GIVEN PASSAGE:
= = = =

The CFT also offered a number of virtual teaching workshops this summer focused on online and hybrid pedagogy, Brightspace and other technologies, and inclusive teaching, among other topics. A total of 753 individuals attended these workshops, including 570 faculty representing all of Vanderbilt’s colleges and schools.
“The level of commitment, creativity and thoughtfulness that faculty brought to our teaching workshops was inspirational,” said Cynthia Brame, associate director at the CFT. “I am excited to see how they shape courses for Vanderbilt students this fall.”
The Center for Teaching’s new Online Teaching Visits program helped faculty learn from each other’s teaching choices by providing access to colleagues’ courses on Brightspace. The program also included Zoom conversations between hosts and visitors to discuss teaching choices. A total of 82 instructors visited 24 different courses as part of this program. “The sense of community among faculty this summer was impressive,” Bruff said. “With so many faculty learning new principles and practices for teaching online, I was glad we could help provide opportunities for faculty to learn from and with each other.”
Meanwhile, Brightspace support at the CFT responded to more than 3,000 email and phone requests from faculty and other instructors for technical or pedagogical assistance from May 1 to Aug. 19. This support volume was three times that of the same period last year, and up four times over the period of Aug. 1–19.
“Our team has had all hands on deck this summer to ensure that instructors have the resources they need to make their courses accessible and effective through Brightspace,” said Paige Snay, lead instructional technologist at the CFT. “Remote learning presents unique challenges, but we’re confident they can be overcome with thoughtful course design. That guidance is exactly what we’re working to provide.”

= = = =

EXCERPTED DATA:
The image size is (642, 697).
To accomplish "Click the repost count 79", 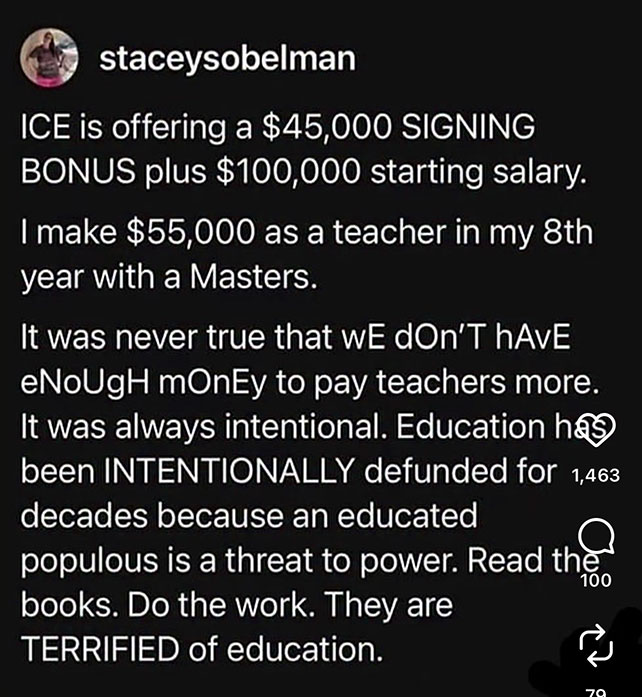I will tap(596, 690).
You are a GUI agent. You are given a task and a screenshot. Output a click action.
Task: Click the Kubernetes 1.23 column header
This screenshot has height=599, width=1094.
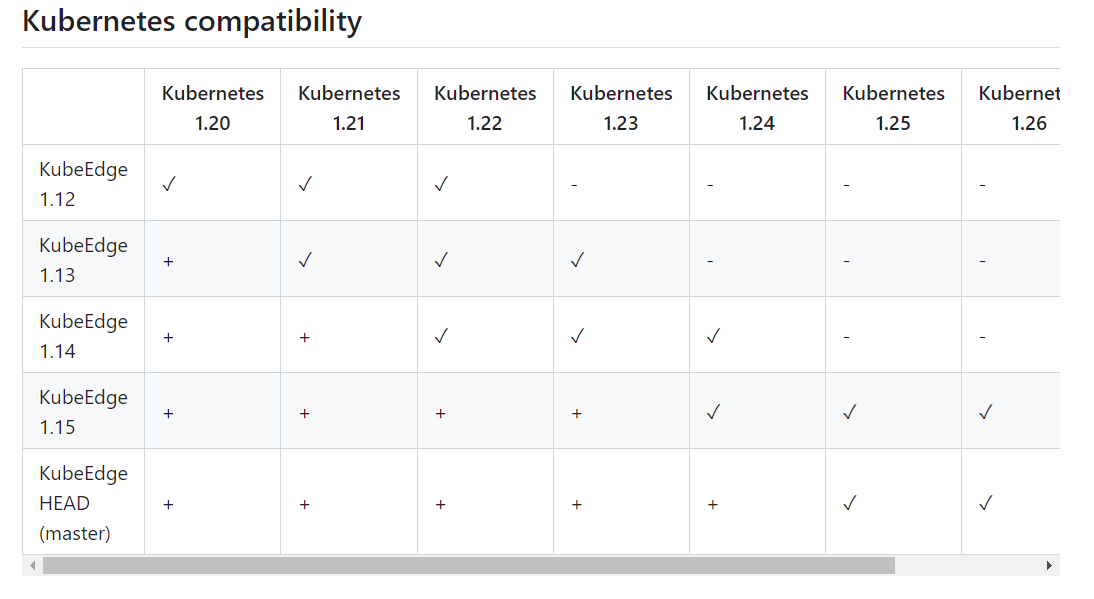[621, 108]
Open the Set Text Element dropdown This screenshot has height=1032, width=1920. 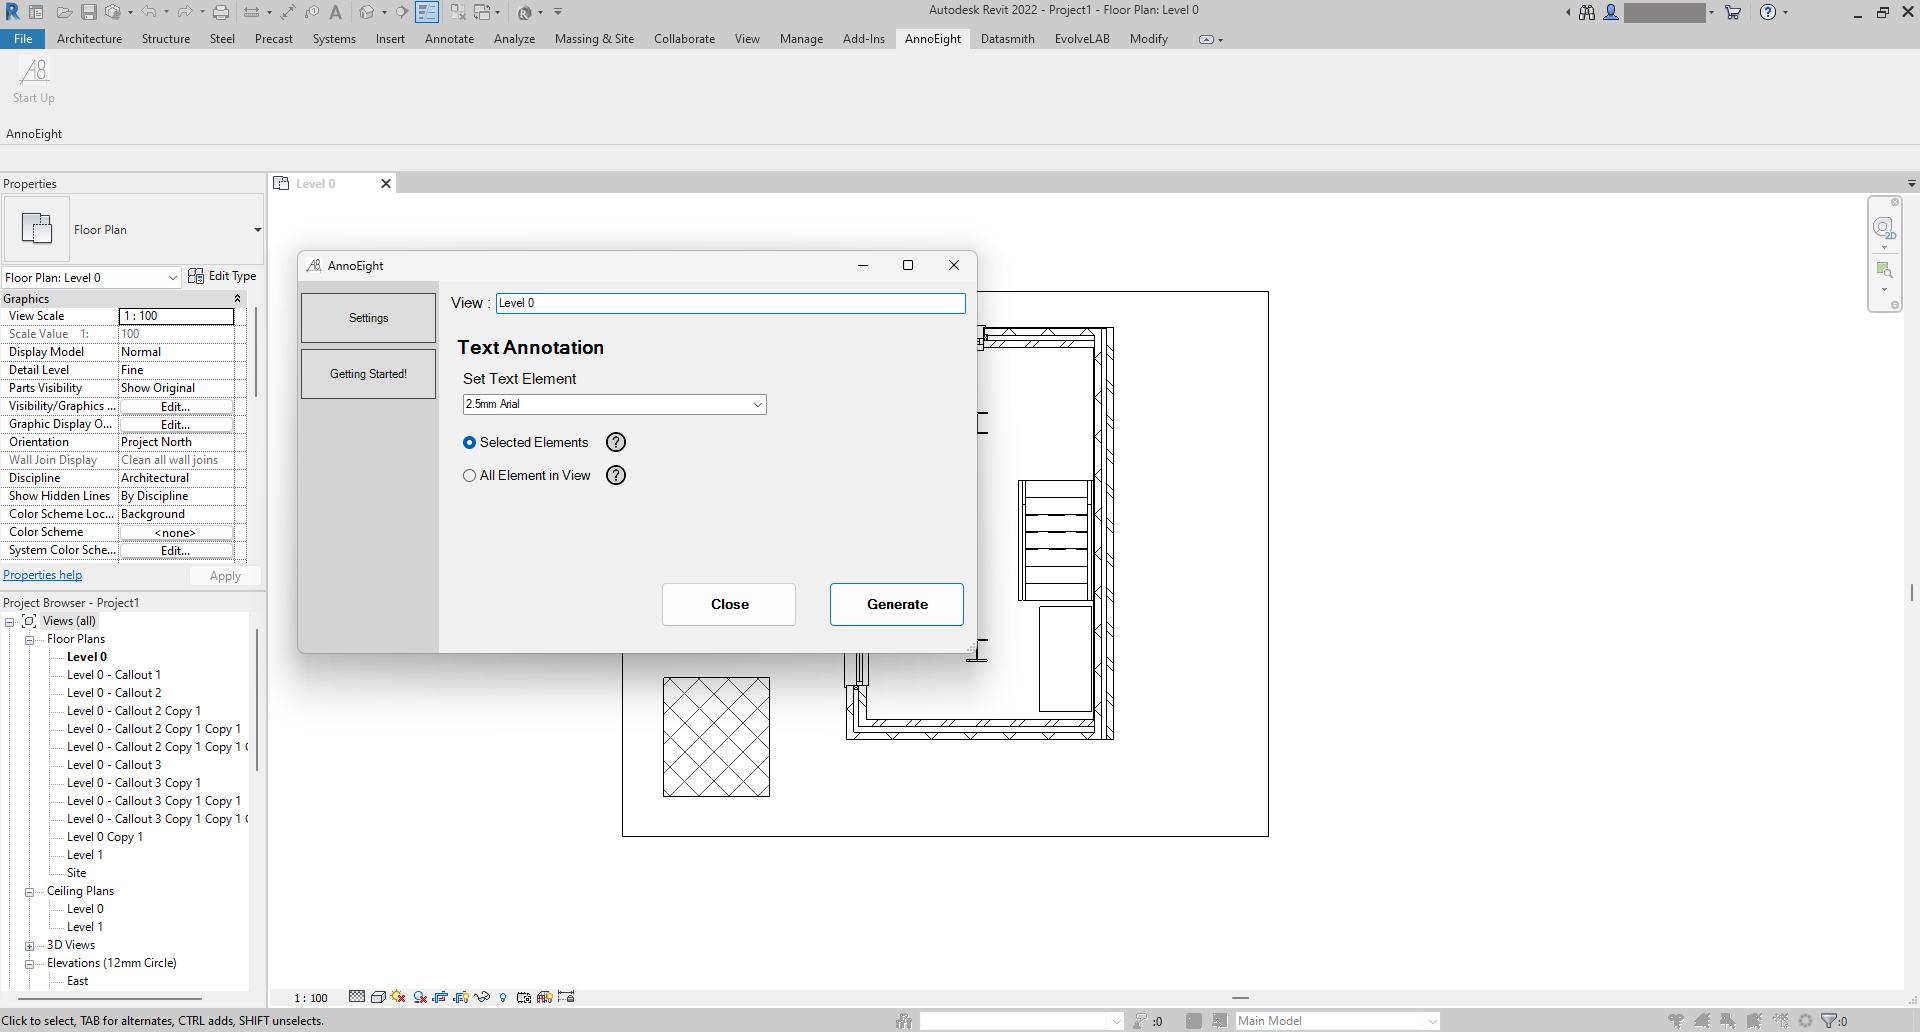(757, 405)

= = = =

SET OF TASKS:
a) In the passage on the Center for Teaching's summer support, how many instructors took part in the Online Teaching Visits program, and how many courses did they visit?
b) Shorten the paragraph of the Center for Teaching passage that begins "Meanwhile, Brightspace support" and keep its main facts.

ANSWERS TO THE EXERCISE:
a) 82 instructors visited 24 different courses.

b) From May 1 to Aug. 19, the CFT's Brightspace support handled more than 3,000 email and phone requests from faculty and other instructors for technical or pedagogical help. That was three times the volume of the same period last year, and four times higher for Aug. 1–19.